Ella señaló con un movimiento de la cabeza la capa cristalizada de la arena.
—Apuesto a que esa arena y rocas cristalizadas son trinitite. Durante la explosión experimental de Trinity, alrededor del punto cero, el calor fue tan intenso que fundió la arena de alrededor y la convirtió en un sólido parecido al cristal. Algo muy extraño. La gente incluso lo recogió para coleccionarlo.
—Pueden acercarse —ofreció el coronel—. Querrán verlo de cerca si quieren sacar alguna información.
—Gracias por su colaboración, coronel —respondió Scully.
El hombre delgado y bronceado se volvió hacia ella.
—Le aseguro que no tenemos ningún interés en investigar este caso, agente Scully. Es todo suyo.
Ella entró detrás del coronel en el área acordonada y juntos se encaminaron hacia la arena abrasada por la explosión. Contra una pared rocosa divisaron la depresión, resplandeciente a la luz del sol en aquellas zonas donde se había derretido el yeso.
Fundidos con el suelo a causa del calor extremo yacían dos cadáveres carbonizados: un hombre prácticamente desintegrado y un caballo incinerado que casi se confundía con la arena derretida. La arena al cristalizarse los había inmovilizado en un inquietante cuadro vivo, como insectos capturados en ámbar.
Mulder se estremeció y apartó los ojos de la expresión de horror de la víctima.
—Detesto el fuego —murmuró, cogiendo del brazo a Scully en busca de apoyo.
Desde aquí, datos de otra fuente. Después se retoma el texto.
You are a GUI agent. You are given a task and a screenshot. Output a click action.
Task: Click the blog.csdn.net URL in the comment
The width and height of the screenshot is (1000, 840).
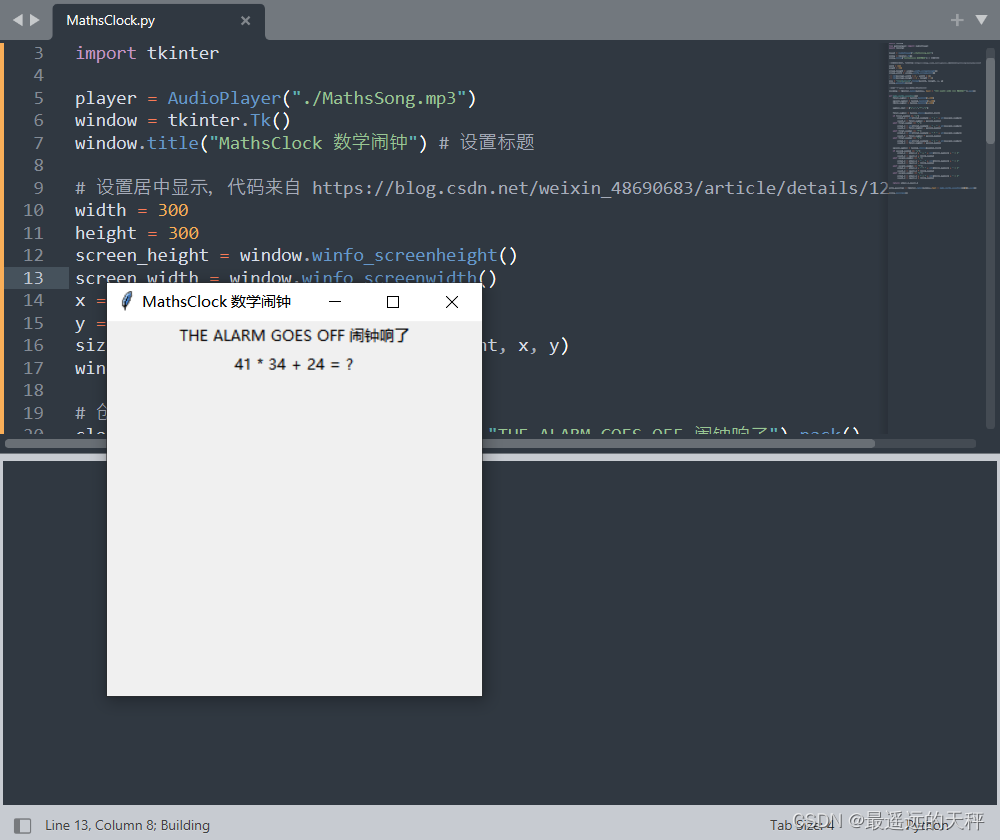pos(600,187)
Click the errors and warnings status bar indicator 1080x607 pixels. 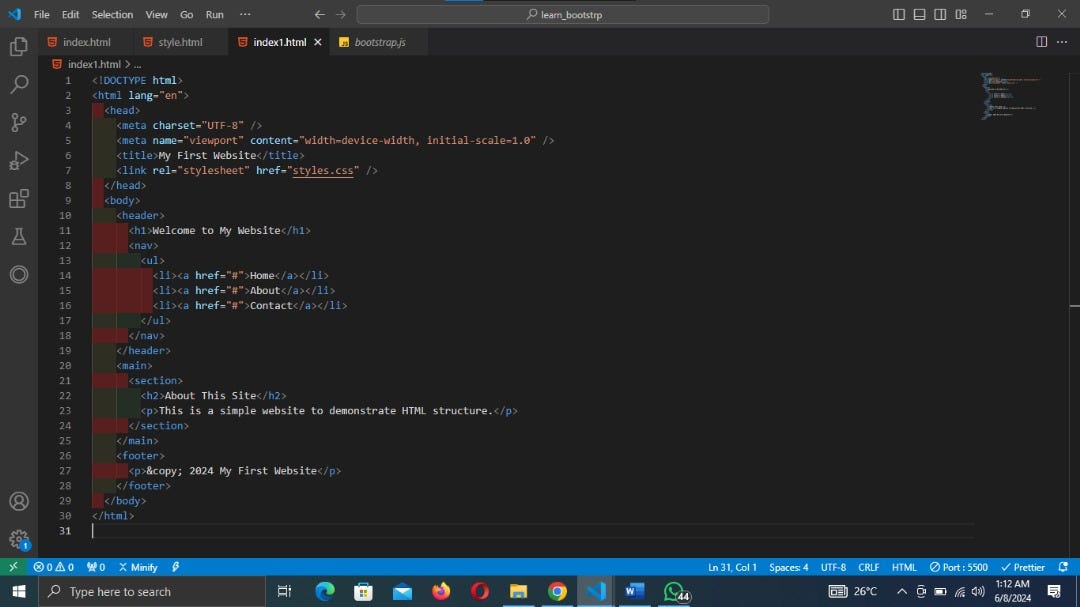(x=52, y=567)
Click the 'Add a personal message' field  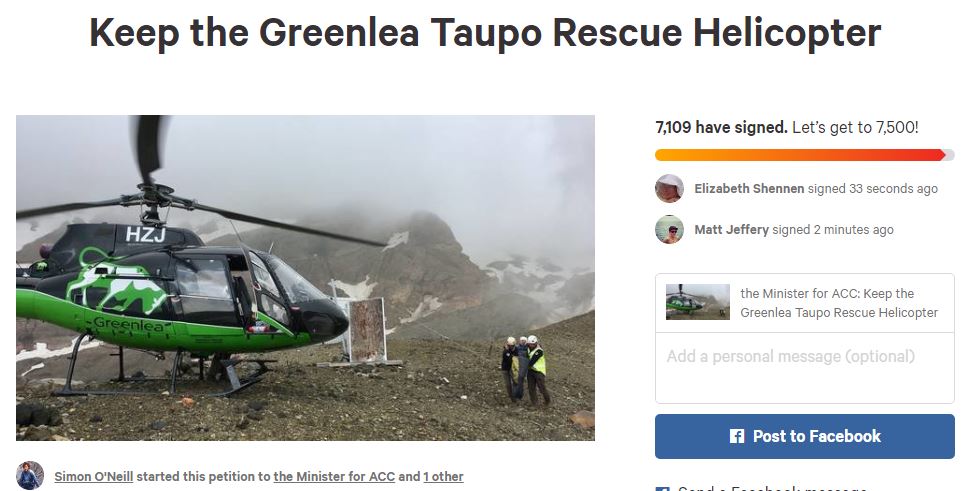pos(805,368)
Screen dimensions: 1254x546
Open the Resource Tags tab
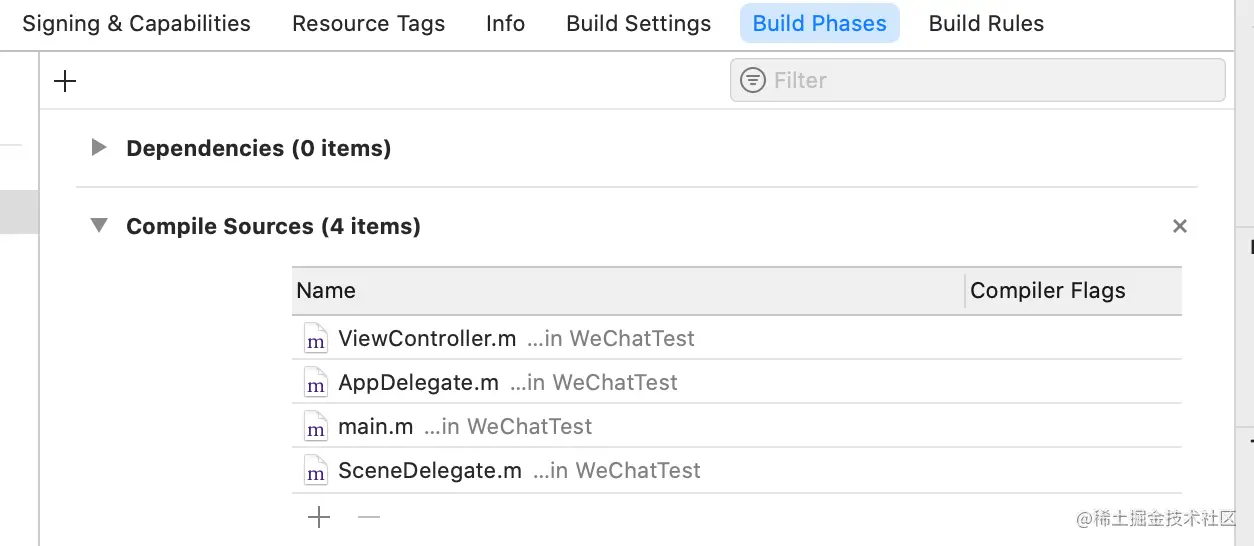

—Lo sé, Mulder —respondió Scully, sin decirle cuánto detestaba ella la amenaza de la radiación y lluvia radiactiva—. No creo prudente permanecer aquí más tiempo que el imprescindible.
Mientras se alejaba, en lo único que podía pensar era en los cadáveres horriblemente carbonizados de las fotografías de las víctimas de Nagasaki que había visto en el museo de Detened Esta Locura Nuclear, en Berkeley.
¿Cómo era posible que volviera a ocurrir?